There's no need to search for yields. Take advantage of short-term markets volatility to trade bonds, gold, oil and the dollar using exchange-traded funds. Let's start with the importance of bond yields.
The yield on the 30-Year U.S. Treasury bond has risen by 81.7 basis points from its record low of 2.22% set on Jan. 30 to 3.04%, set on May 7. The yield on the 2-Year U.S. Treasury note rose by just 21 basis points over this same period. This is a "bearish steepening" of 60.7 basis points.

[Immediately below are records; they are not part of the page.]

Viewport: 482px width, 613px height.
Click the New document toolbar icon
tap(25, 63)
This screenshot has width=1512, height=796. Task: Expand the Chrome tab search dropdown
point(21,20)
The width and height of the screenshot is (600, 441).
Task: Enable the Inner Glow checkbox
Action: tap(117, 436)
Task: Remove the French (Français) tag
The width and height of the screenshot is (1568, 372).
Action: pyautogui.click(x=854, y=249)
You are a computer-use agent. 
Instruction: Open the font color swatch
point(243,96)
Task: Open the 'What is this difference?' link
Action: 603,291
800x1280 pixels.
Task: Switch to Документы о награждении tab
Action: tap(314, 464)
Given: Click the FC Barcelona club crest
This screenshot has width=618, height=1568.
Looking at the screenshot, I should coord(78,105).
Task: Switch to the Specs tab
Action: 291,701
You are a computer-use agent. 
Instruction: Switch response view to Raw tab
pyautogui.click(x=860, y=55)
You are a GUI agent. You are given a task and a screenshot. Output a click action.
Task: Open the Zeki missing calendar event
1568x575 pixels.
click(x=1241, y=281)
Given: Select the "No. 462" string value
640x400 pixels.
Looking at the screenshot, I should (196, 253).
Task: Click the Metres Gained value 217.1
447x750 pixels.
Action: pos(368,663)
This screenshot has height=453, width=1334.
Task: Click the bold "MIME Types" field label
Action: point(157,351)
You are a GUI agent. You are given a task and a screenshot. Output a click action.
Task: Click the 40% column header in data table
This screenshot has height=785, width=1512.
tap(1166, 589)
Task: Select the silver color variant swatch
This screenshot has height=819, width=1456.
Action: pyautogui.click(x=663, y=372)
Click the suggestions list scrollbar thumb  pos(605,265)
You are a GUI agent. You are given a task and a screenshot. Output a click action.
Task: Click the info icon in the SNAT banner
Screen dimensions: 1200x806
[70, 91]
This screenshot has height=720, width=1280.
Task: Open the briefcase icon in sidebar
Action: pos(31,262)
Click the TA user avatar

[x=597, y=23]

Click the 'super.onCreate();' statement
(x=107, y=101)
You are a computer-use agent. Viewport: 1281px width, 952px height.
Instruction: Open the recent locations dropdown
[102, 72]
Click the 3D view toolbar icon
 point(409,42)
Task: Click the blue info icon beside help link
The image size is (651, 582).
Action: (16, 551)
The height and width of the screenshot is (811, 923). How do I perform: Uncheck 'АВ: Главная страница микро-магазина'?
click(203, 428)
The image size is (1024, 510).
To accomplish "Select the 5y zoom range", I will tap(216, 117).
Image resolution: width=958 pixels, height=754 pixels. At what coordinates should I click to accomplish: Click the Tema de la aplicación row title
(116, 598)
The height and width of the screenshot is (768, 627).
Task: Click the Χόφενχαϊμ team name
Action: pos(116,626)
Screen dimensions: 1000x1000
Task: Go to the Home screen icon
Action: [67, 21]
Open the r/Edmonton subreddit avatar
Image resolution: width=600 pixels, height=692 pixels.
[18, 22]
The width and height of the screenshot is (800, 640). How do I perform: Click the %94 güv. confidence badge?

A bearish steepening of the yield curve is a warning that the economy is growing at a slower-than-desirable pace, which could slow the pace at which the Fed raises the federal funds rate, and thus the normalization of interest rates. This could be part of Yellen's thought process, as higher bond yields are a drag on equity valuations.
Higher yields hurt corporations wanting to increase debt as the spread above "risk-free" U.S. Treasury yield widens. As yields on corporate bonds widen investors should not be searching for yield. Bond yields will rise and bond prices will fall!
This process will also be a drag on the important -- and economically sensitive -- housing market. Banks will reduce their mortgage lending in an already-sluggish housing recovery.
The dynamics of the yield environment make it important to understand that bonds can be traded just like stocks. The first two graphs will show investors the relationship; when yields are rising, bond prices are falling.
Here's the daily chart for the 30-Year U.S. Treasury bond.
Courtesy of MetaStock Xenith
This graph shows that the yield on the 30-Year bond had been below its 200-day simple moving average since March 13, 2014, when this yield was 3.69%, until recently. Note the rise in yield from 2.22% on Jan. 30 to 3.04% on May 7, and that the 200-day simple moving average of 2.86% held on May 8.